### [DOCUMENT SOURCE]
################

Le décès impromptu de son producteur n'est pas la seule raison de cette désaffection inopinée. Béla Tarr sermonne et vilipende un art (le cinéma...) qu'il gourmande et ne comprend plus. De surcroît, le metteur en scène connaît de plus en plus de difficultés financières pour tourner des films répudiés et incompris par un public frivole qui préfère se ruer sur des productions beaucoup plus spectaculaires et grandiloquentes. 

A travers une filmographie éclectique et emprunte d'une certaine apathie, le but de Béla Tarr est aussi d'ouvrir la conscience humaine vers de nouvelles tortuosités. C'est sûrement pour cette raison que son style contemplatif et raffiné est intimement reliéà celui de Tarkovski. A l'instar du cinéaste soviétique, Béla Tarr s'interroge sur les signes, souvent ostensibles, d'une société occidentale en pleine déréliction. Toujours la même antienne... En outre, la distribution de Le Cheval de Turin ne se compose que de trois comédiens, à savoir Erika Bok, Janos Derzsi et Mihaly Kormos.

################

### [DONNÉES FOURNIES]
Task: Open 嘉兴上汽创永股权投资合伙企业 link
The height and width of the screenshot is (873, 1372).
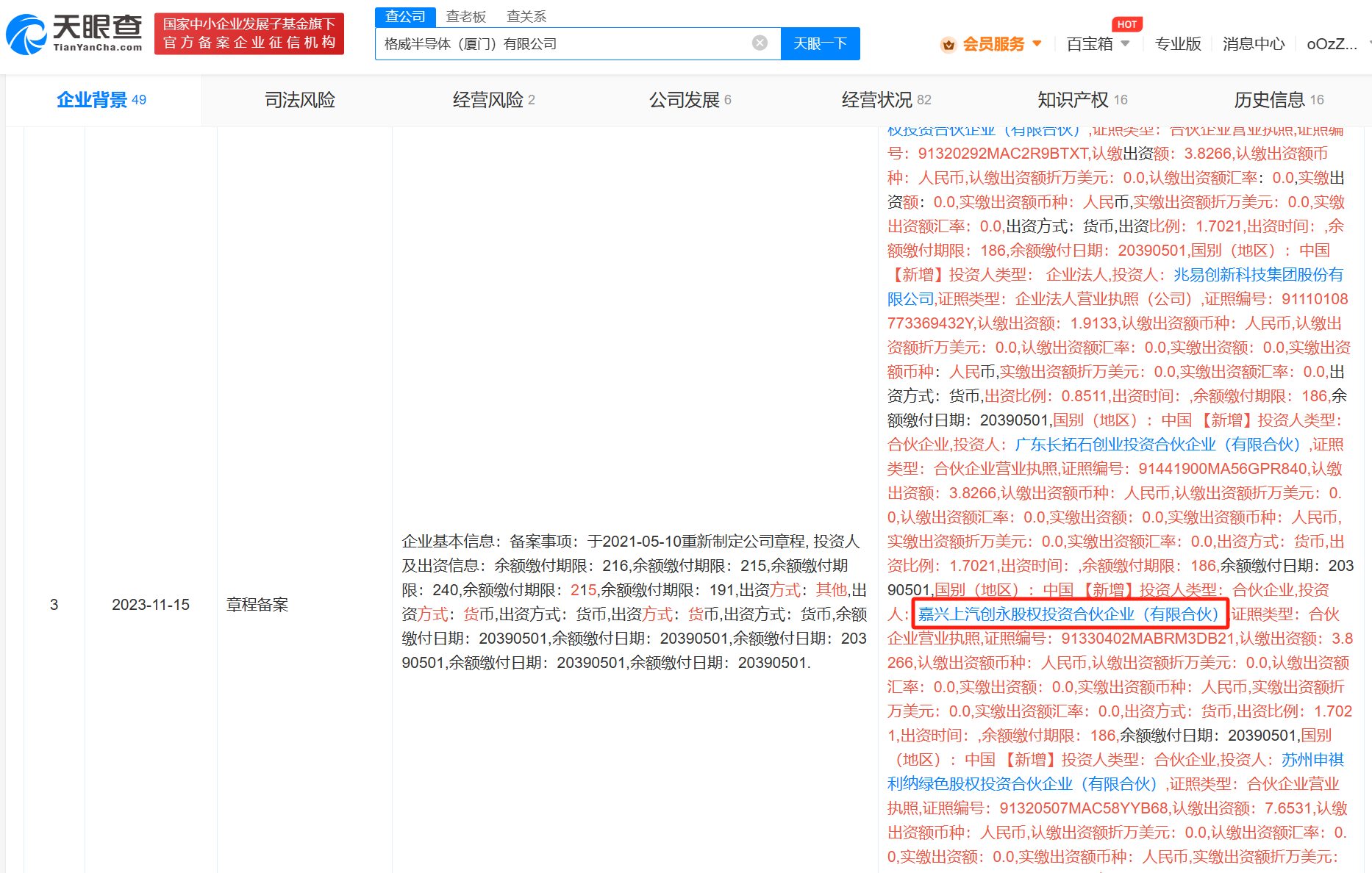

################

### [CONSIGNE]
Pour chaque affirmation ci-dessous, déterminez si elle concorde avec le document source. Répondez par oui ou par non et citez les mots décisifs du document source.
1. La mort du producteur explique à elle seule la désaffection évoquée.
2. Le metteur en scène rencontre des difficultés financières croissantes pour tourner.
3. Le Cheval de Turin réunit cinq comédiens.

### [RÉPONSE COMPLÈTE]
1. Non : « Le décès impromptu de son producteur n'est pas la seule raison de cette désaffection inopinée. »
2. Oui : « le metteur en scène connaît de plus en plus de difficultés financières pour tourner des films »
3. Non : « la distribution de Le Cheval de Turin ne se compose que de trois comédiens »